Noah -Baumbach, collaborateur de Wes Anderson, réalisateur du remarquable Les Berkman se séparent (2005), a quitté son New York natal pour ce film, qu'il a écrit avec son épouse, l'actrice Jennifer Jason Leigh (elle tient ici le rôle d'une ex qui a su avancer dans sa vie). Los Angeles - son brouillard qui voile le soleil, ses espaces indéterminés, ses codes sociaux exotiques - est filmé avec un mélange d'étonnement et d'incompréhension qui va bien au désarroi de Greenberg.

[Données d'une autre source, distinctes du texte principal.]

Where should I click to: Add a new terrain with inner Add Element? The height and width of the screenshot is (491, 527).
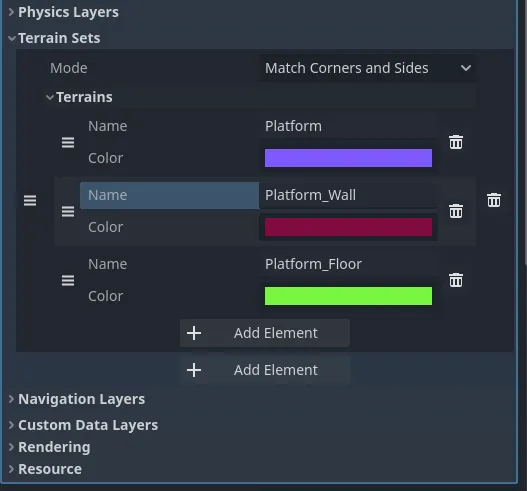(265, 333)
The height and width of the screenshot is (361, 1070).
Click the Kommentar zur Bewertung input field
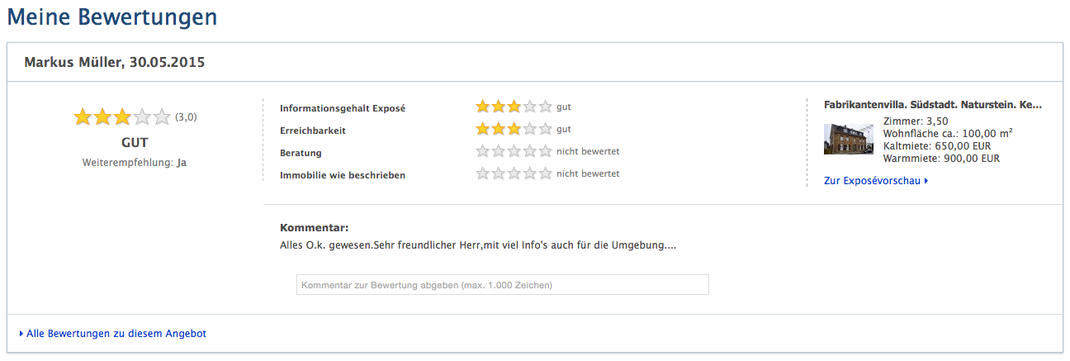pyautogui.click(x=502, y=285)
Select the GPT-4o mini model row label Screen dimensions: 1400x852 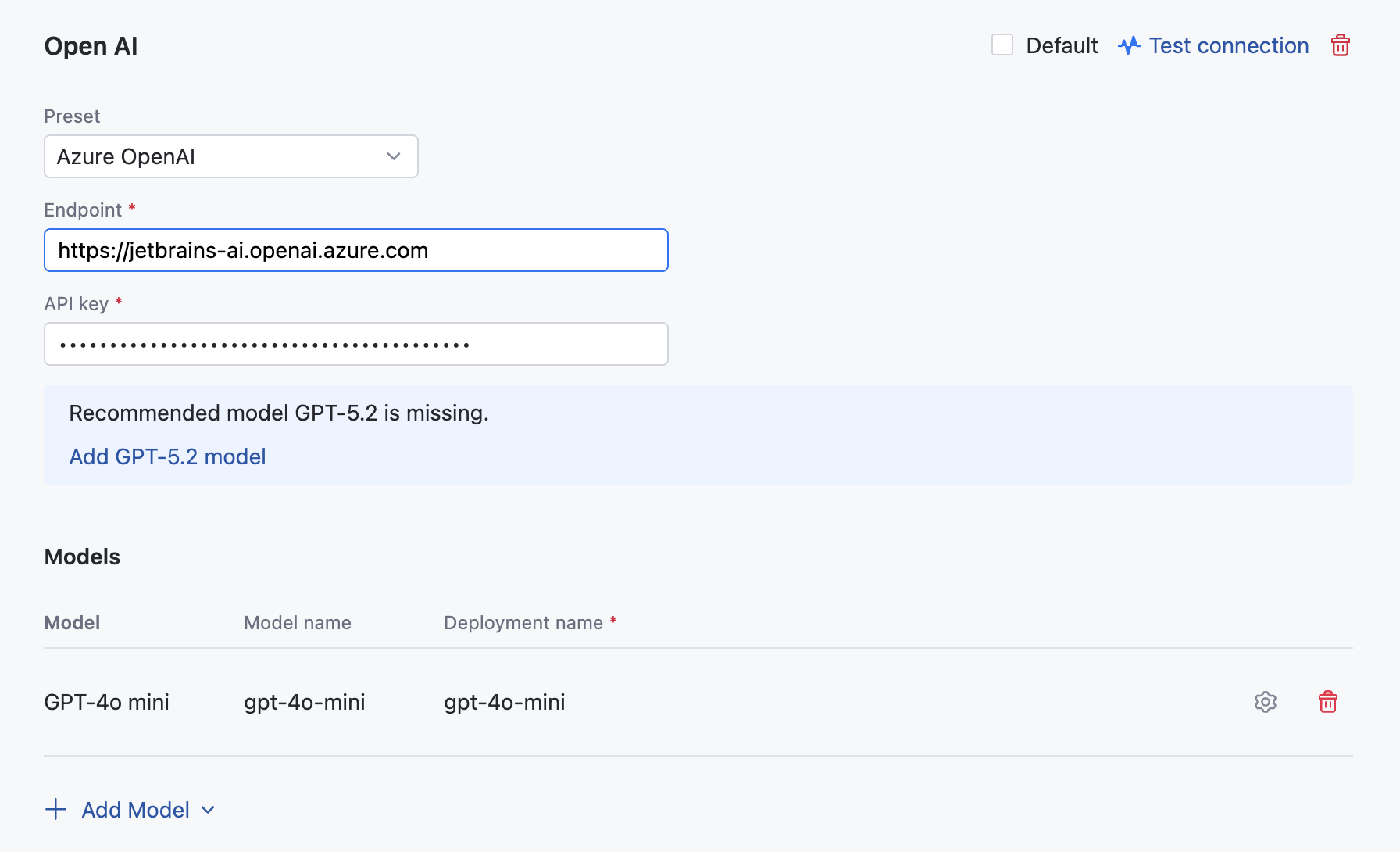coord(106,702)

La ville trouve son expression dans le joli personnage de Florence, qui se tient gauchement et gracieusement au seuil de l'âge adulte. Greta Gerwig est assez formidable de naturel, dans un rôle qui suppose que son personnage refuse toute forme de représentation sociale, de dissimulation. Entre Florence et Greenberg, tout commence par un moment d'intimité physique aussi embarrassant pour le spectateur que pour les personnages. Cette liaison pourrait dériver sans but, comme son héros. Noah Baumbach a eu la force d'aller à l'encontre de sa pente naturelle, et fait avancer son film dans une direction imprévue, pour ce chantre du mal-vivre, et tout à fait réjouissante.